Economic Facts: U.S. Economy Is Doing Quite Well

by: Mark J. Perry

Successive speakers at the Democratic National Convention poured scorn on President Bush's economic record. Yet Democrats cited no good evidence for their claims that the administration has produced a stagnant economy, widening disparities of income and wealth, high unemployment, and a heavy burden of government debt.

How does the performance of the U.S. economy really compare with other advanced economies over the eight years of George Bush's presidency? Data published by the International Monetary Fund, the Organization for Economic Cooperation and Development, the World Bank, the International Comparison Program (a cooperative venture coordinated by the World Bank) and the U.S. Census Bureau allow a nonpartisan, factual assessment.

Economic Fact #1: The latest World Bank findings show that GDP per capita in the U.S. reached $41,813 (in purchasing power parity dollars) in 2005. This was a third higher than the United Kingdom's, 37% above Germany's and 38% more than Japan's (see chart above).
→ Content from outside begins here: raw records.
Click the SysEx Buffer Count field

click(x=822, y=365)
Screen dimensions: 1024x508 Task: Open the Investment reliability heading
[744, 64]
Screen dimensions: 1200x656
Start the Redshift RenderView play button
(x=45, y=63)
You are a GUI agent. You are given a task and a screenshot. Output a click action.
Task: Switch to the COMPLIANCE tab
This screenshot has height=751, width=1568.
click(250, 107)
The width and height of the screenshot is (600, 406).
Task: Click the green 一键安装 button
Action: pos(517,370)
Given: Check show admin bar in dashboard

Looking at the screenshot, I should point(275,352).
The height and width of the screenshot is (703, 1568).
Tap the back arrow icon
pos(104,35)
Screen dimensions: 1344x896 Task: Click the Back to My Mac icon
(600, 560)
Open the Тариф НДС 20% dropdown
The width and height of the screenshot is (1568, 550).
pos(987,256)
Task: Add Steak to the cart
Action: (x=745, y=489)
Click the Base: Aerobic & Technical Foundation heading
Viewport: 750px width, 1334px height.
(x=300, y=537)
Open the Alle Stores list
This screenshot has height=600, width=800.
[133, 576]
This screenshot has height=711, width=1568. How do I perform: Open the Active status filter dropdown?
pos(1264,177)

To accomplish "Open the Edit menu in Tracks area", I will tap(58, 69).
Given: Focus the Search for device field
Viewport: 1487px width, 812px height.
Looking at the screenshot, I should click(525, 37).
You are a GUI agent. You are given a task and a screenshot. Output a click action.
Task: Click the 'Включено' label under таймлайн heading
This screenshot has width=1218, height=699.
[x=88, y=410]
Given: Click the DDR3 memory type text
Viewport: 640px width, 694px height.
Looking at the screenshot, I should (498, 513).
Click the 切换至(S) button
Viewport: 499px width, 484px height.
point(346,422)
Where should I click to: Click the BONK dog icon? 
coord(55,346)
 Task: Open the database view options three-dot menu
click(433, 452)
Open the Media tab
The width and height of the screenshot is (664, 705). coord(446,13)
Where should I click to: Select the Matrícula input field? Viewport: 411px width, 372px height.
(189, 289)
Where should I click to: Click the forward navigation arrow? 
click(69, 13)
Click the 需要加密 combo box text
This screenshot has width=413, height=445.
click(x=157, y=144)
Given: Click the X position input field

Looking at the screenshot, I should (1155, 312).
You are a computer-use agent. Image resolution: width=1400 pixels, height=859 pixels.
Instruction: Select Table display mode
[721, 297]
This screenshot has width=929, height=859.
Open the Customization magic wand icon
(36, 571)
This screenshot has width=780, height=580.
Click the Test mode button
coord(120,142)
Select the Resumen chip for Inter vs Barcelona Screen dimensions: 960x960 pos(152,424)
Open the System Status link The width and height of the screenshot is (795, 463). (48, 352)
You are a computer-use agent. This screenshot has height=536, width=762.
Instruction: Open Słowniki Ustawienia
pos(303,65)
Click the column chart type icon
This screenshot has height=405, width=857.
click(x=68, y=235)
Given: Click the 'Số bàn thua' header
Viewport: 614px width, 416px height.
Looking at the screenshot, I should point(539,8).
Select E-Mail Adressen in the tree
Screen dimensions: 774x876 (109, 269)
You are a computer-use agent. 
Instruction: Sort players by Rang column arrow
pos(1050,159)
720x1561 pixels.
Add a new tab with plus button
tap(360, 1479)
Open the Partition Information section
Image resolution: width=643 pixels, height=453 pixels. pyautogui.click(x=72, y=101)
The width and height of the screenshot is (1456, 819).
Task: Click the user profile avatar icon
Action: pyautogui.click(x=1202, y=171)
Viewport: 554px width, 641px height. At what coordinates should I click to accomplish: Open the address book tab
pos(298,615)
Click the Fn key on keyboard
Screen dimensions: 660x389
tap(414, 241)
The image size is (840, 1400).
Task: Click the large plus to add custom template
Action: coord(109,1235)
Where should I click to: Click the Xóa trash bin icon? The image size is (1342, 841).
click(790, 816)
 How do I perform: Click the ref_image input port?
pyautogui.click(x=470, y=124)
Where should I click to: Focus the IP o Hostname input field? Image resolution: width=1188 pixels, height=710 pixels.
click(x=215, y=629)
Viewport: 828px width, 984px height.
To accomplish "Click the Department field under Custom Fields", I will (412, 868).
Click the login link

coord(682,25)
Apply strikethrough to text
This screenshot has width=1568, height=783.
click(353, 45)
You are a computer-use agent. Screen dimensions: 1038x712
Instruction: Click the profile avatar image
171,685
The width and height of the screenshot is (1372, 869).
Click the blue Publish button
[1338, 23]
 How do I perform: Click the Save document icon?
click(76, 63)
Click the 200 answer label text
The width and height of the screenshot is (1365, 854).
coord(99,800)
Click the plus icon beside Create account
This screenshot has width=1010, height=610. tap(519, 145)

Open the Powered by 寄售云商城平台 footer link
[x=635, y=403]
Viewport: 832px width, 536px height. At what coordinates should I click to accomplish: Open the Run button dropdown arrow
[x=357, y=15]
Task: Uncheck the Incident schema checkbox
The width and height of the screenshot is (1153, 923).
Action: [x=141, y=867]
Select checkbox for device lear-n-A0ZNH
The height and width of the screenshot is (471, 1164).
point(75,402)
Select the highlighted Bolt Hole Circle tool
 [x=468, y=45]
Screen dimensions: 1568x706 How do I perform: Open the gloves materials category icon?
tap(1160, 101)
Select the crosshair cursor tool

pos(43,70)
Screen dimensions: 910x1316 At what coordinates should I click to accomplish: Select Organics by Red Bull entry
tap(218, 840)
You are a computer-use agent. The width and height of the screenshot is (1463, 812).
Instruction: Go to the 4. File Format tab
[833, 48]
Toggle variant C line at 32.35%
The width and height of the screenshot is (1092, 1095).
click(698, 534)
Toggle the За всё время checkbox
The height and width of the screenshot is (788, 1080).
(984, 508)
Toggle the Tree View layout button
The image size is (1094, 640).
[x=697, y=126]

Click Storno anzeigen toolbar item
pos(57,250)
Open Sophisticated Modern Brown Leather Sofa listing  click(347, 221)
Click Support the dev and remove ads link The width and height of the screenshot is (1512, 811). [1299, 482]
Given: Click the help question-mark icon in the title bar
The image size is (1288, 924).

Economic Fact #2: U.S. output has expanded faster than in most advanced economies since 2000. The IMF reports that real U.S. GDP grew at an average annual rate of 2.2% over the period 2001-2008 (including its forecast for the current year). The U.S. economy is 19% larger than in 2008, and this U.S. expansion compares with 14% by France, 13% by Japan and just 8% by Italy and Germany over the same period.

Economic Fact #3: Average per-capita consumption of the U.S. population was second only to Luxembourg's, out of 146 countries covered in 2005. The U.S. average was $32,045. This was 27% above the levels in the UK ($25,155), 38% higher than Canada ($23,526), 30% above France ($23,027) and 47% above Germany ($21,742). China stood at $1,751.

Economic Fact #4: The U.S. unemployment rate averaged 4.7% from 2001-2007. This compares with a 5.2% average rate during President Clinton's term of office, and is well below the euro zone average of 8.3% since 2000.

Read more here of Keith Marsden's article in yesterday's WSJ.

The way the media reports it, the U.S. is a basket-case economy on the verge of plunging into another Great Depression. The factual evidence suggests otherwise.